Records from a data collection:
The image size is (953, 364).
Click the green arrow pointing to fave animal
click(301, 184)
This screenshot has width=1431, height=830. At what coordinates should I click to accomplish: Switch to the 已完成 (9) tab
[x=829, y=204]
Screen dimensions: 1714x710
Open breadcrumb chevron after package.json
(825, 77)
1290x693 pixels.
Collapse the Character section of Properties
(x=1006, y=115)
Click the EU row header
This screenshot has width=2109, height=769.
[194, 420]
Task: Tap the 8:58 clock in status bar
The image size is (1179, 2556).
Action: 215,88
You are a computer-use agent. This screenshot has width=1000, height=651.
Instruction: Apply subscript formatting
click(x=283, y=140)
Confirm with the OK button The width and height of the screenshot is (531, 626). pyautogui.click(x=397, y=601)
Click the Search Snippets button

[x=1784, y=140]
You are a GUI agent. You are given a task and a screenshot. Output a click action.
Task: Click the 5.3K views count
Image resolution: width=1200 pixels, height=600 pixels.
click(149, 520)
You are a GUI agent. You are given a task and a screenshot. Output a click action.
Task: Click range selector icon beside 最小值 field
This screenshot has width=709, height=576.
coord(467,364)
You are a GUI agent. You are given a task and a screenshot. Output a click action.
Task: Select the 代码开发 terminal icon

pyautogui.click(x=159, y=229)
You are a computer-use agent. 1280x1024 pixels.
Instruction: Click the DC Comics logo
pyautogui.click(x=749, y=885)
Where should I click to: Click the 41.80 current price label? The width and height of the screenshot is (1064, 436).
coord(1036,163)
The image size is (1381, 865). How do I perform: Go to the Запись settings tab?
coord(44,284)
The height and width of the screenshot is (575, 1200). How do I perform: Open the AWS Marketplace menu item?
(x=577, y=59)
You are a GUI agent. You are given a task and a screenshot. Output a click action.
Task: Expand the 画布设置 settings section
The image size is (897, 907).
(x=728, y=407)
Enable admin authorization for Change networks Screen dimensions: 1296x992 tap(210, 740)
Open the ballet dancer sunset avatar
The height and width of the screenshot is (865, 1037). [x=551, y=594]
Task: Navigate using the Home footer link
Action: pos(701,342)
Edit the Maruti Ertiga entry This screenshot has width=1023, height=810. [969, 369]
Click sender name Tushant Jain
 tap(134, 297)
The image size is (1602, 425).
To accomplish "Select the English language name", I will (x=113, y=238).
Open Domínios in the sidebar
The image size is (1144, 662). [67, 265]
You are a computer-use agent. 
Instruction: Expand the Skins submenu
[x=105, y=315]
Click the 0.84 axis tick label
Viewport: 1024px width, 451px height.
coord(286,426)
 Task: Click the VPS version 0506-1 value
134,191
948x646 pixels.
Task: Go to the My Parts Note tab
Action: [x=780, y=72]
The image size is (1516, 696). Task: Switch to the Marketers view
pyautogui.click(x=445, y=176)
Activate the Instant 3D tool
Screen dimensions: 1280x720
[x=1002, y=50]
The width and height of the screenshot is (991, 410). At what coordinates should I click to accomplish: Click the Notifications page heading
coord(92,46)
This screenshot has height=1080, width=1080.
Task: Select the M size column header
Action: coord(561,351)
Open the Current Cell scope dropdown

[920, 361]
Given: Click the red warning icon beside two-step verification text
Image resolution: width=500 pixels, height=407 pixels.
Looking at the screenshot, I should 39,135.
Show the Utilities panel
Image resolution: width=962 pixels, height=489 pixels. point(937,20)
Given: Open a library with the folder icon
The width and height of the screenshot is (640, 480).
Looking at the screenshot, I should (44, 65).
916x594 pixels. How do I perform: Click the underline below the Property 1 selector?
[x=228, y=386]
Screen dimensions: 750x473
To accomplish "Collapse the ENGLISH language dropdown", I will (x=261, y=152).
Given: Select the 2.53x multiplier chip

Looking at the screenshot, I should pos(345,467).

Task directions
Count the lines in the entries where the string "beside" appears, and report only the number.

Response to the exercise
2